Auguste Mayer, Expédition "La Recherche", 1938, Fusain, crayon, craie blanche, estompe sur papier bistre 28 x 43.5 cm

Auguste Mayer, La corvette « La Recherche » à Bjørnøya le 7 août 1838

En 1850, nommé professeur de dessin à l’école navale de Brest, et navigant moins, il eut sans doute parfois le désir de retravailler et d’aboutir certains de ses croquis restés sans lendemain.

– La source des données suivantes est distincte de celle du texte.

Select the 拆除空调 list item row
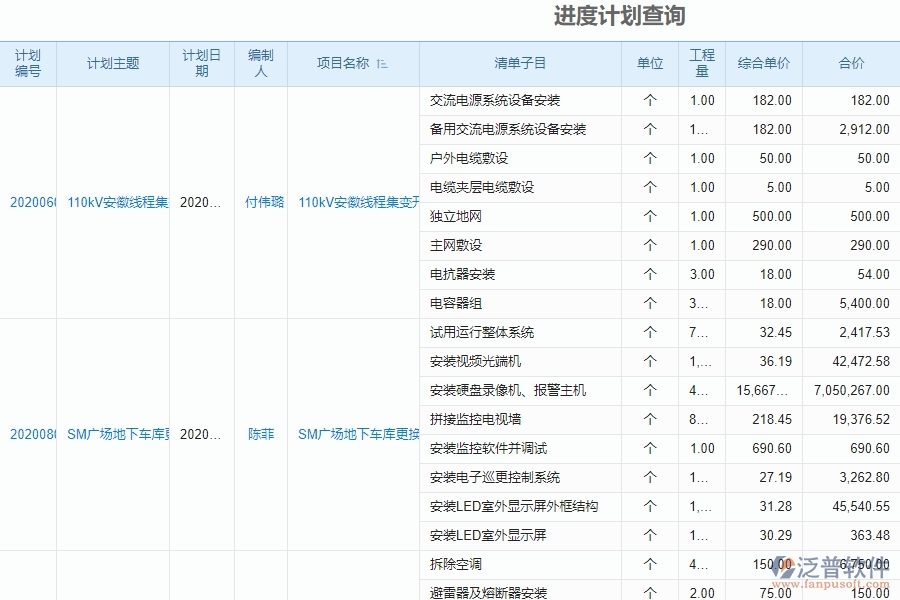900x600 pixels. coord(450,565)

C’est le cas pour le dessin retrouvé, présenté en en-tête de l’article, signé et daté de 1857 ; il est aussi élaboré et travaillé qu’une lithographie, et vient vraisemblablement, comme je l’ai dit, de l‘esquisse faite une quinzaine d’années plus tôt dans le cadre de son contrat avec le baron Taylor, mais non retenue.

 

Et il est amusant de constater que, si la technique lithographique avait été inventée à la fin du XVIIIe siècle pour reproduire au mieux les dessins, c’est ici le dessin qui finit par vouloir imiter la lithographie !

 

Pour bien mesurer la différence entre esquisse faite sur le motif et image définitive (lithographie ou dessin fignolé), j’ai pris deux exemples de lithographies dont les dessins préparatoires ont été conservés à la bibliothèque nationale :

 

-       D’Eugène Cicéri, une esquisse de la Roche-Maurice, et sa lithographie réalisée par lui-même.

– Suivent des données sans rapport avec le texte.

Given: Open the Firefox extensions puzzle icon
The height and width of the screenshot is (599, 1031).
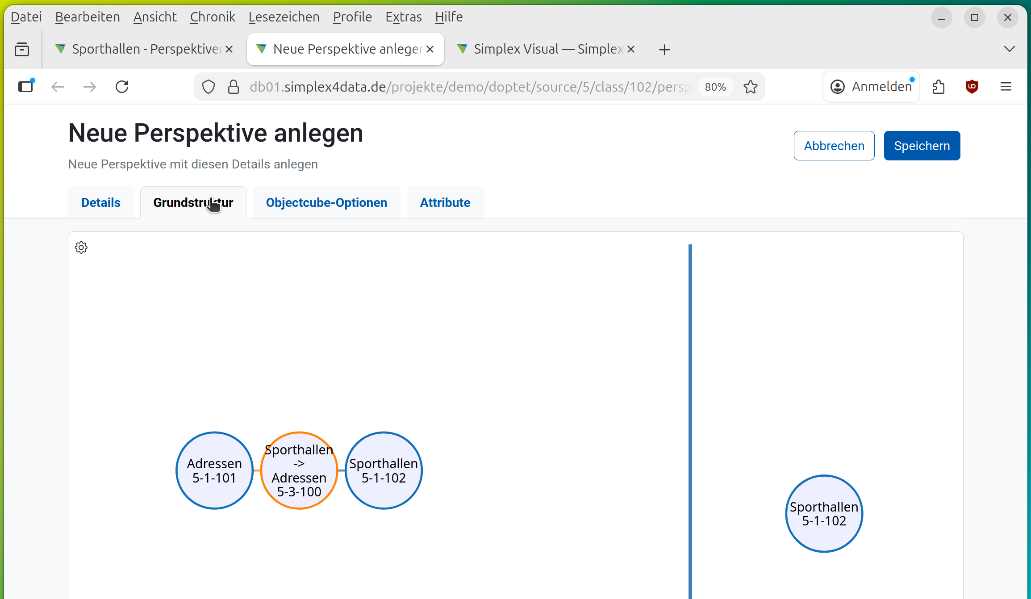Looking at the screenshot, I should [x=938, y=87].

Eugène Cicéri, Vue du chateau de La Roche, esquisse et lithographie

 

-       D’Auguste Mayer, une esquisse du « pavé » de Morlaix, et sa lithographie réalisée par le lithographe Victor Petit.

 

Auguste Mayer, esquisse pour le "Pavé de Morlaix" et lithographie correspondante de Victor Petit

Il est étonnant de voir dans cette dernière, que mis à part le redressement des perspectives et l’ajout de quelques anecdotes comme le linge aux fenêtres, le lithographe est resté très fidèle au dessin original en ce qui concerne le paysage. Par contre, alors que Mayer avait pris la peine de croquer sur le vif les personnages, montrant l’animation du lieu, Victor Petit a cru bon de les remplacer par des silhouettes en costume breton, beaucoup plus convenues et figées que celle de l’esquisse d’Auguste Mayer. J’aimerais retrouver l’esquisse originale de la vue de La Roche-Maurice de Mayer, tant il paraît évident que lui-même, imprégné par l’esprit de la lithographie, a rajouté au premier plan de son dessin des personnages convenus, comparables à ceux que Victor Petit exécutait pour ces lithographies des Voyages pittoresques et romantiques de l’ancienne France.